Students really grapple with the concepts of Domain and Range when dealing with functions. It feels quite disjointed when learning about the properties of certain functions but they are very important concepts that pop up at various points in the A-level curriculum.

Why do they struggle?:

• Poor awareness of definitions

• Poor graph recall

• Inability to link the graph/equation to what domain/range actually is

I have simplified the 2 concepts below:

DOMAIN- What x values can this function accept?

RANGE- What y values does this function output based on the domain?

When you see a question in an A-level paper asking for the domain/range of a function then you need to ask yourself the following: ' what x values can this function accept?' and 'based on what it can accept- what y values does it output?'.

Lets look at some basic examples:

Let's start off with the Linear function, here is the graph:

As you can see the graph extends infinitely into the positive x and y axis, there are no apparent restrictions on what x values it can't accept and that means its domain is as follows: All real numbers. It can accept positives/negatives as well as rational/irrational/integers/natural numbers.

In that respect the range is also the same: All real numbers! Based on the domain being all the real numbers that means that the y values will also output positives/negatives as well as rational/irrational/integers/natural numbers.

Let's look at a different graph called the square root:

This particular graph however is not as clear cut. In terms of its domain, lets consider what x values it can accept.

Looking at the graph it seems that you can only substitute values greater than or equal to 0. That makes sense as you cannot square root a negative (unless you do Further Maths but that is a different discussion). The graph seems to increase after 0 and has no other issues in terms of what it can accept. That means the domain is x is greater than 0.

Based on the domain being greater than or equal to 0, our range (y output) looks to be greater than or equal to zero as well. The graph does not show any negative y values in the output which further confirms this. Range: y is greater than or equal to 0.

Final example of this blog concludes with the reciprocal 1/x-2:

This is not clear cut again and invariably students do struggle with reciprocal equations.

Lets start with the domain, its clear to see that the graph is fine with positive and negative values of x but around the 2 on the x-axis we run into an asymptote. This means that the graph is not able to output y values for this x value (think of tan(90) in the same vein).
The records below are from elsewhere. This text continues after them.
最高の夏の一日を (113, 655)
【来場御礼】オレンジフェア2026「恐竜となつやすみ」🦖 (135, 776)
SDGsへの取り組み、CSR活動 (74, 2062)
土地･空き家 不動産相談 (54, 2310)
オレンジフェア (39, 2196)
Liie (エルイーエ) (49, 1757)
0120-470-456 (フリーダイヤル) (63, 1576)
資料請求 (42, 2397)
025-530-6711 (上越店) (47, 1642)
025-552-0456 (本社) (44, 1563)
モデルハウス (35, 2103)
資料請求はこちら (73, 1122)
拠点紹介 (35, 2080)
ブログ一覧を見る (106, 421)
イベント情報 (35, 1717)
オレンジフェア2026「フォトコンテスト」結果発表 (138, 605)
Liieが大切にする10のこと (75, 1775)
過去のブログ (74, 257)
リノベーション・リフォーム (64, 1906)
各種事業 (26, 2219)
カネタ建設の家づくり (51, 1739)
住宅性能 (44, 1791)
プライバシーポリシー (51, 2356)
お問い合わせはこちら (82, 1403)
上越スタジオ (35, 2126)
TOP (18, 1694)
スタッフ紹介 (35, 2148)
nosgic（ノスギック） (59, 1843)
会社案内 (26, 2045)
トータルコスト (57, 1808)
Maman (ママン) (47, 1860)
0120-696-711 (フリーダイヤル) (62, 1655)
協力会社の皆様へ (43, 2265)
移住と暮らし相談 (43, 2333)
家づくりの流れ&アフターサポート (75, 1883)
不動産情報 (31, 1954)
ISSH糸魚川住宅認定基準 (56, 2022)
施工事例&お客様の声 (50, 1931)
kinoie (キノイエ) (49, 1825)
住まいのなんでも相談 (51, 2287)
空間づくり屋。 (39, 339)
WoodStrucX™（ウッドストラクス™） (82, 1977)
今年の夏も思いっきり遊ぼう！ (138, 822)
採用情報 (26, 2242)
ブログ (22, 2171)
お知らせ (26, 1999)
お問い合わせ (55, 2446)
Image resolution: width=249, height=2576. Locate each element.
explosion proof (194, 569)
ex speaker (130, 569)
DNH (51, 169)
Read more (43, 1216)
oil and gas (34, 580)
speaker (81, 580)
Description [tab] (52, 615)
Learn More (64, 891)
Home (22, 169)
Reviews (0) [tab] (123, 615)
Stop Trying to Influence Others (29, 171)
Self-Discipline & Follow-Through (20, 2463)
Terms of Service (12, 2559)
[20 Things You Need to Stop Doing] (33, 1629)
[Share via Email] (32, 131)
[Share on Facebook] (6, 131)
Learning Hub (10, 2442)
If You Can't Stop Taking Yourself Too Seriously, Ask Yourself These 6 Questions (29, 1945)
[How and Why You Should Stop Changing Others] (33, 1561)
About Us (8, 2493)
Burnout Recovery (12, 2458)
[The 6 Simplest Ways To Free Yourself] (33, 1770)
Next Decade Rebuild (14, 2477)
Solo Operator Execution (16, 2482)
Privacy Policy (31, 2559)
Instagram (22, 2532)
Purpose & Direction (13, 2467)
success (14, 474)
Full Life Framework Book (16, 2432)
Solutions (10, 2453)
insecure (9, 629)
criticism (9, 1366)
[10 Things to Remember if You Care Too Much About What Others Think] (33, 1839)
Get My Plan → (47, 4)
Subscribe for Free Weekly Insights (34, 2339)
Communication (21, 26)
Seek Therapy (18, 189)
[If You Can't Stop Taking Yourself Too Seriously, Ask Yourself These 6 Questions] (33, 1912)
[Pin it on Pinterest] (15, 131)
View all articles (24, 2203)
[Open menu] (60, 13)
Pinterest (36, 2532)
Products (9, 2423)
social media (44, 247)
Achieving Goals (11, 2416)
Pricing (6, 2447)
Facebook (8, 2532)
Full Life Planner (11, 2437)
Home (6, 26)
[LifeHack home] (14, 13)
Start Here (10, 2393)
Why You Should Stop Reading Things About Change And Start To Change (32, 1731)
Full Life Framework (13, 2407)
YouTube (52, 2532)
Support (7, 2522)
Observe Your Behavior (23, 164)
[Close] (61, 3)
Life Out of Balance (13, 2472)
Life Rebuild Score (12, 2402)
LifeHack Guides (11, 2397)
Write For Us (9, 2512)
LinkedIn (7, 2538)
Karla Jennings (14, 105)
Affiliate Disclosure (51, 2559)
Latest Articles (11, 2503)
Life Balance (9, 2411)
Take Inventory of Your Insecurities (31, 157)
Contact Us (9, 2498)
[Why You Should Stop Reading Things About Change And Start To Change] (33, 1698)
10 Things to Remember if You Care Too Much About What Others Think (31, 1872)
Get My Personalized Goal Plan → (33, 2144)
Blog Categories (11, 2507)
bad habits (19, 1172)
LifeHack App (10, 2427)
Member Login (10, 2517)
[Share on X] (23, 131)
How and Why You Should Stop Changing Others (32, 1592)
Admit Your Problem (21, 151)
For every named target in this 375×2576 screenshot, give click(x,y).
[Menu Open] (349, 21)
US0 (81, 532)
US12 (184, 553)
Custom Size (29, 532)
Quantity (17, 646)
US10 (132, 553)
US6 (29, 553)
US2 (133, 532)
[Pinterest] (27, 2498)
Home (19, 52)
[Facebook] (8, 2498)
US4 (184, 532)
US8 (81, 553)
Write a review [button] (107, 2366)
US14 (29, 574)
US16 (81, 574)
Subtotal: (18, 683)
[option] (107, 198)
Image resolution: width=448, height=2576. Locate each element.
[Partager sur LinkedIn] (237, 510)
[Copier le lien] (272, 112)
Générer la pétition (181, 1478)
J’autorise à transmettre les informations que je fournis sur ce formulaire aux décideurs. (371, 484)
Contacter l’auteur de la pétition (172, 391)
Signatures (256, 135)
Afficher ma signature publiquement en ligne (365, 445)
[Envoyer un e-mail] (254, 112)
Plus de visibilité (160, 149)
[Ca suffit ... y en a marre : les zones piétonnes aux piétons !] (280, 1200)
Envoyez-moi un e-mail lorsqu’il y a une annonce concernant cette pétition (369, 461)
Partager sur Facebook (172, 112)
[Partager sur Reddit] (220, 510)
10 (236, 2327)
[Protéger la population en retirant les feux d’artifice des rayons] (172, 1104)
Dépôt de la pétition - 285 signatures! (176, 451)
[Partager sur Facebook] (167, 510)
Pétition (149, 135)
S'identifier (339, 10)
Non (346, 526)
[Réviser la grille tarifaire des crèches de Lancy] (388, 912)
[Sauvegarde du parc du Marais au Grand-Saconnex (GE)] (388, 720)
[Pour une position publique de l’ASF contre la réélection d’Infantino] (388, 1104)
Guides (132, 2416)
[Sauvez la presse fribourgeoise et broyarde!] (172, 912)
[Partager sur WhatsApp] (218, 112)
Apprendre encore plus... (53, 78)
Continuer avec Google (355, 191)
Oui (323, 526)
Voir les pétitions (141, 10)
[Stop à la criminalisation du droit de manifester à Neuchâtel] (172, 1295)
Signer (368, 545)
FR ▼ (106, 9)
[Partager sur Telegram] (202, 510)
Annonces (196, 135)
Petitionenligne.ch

We can also look at it from the equation itself:

If you substituted x=2 into the denominator then you would get 1/0 which is undefined on your calculator. As a result when you get reciprocal questions like this it is worth looking at the denominator first.

Domain: it can accept all real x values but not x=2.

In terms of the Range based on that domain, the graph has another asymptote- the x-axis. If you look at the graph again:

You can see it never touches the x-axis (y=0). Therefore its range is:

Range- All real values of y but not y equal to 0.

TOP TIP: Always write your domain in terms of x and range in terms of y!

In summary, range and domain questions can be tricky but if you work with a clear head and approach them either in a graphical or equation based manner it is entirely possible to get full marks on these questions. It does however depend on you knowing your graphs and also the behaviour of said graphs around various x values.

You also need to look out for the domain given to you in questions, for example:

In this question you can see the domain has been given for both functions f(x) and g(x). It is important you take notice of them as they can impact your range, especially if the domain is limited.

Through constant and purposeful practice you will improve on your ability to determine domain and range. It is an important sub topic as it links to inverse and composite functions as well as parametric equations.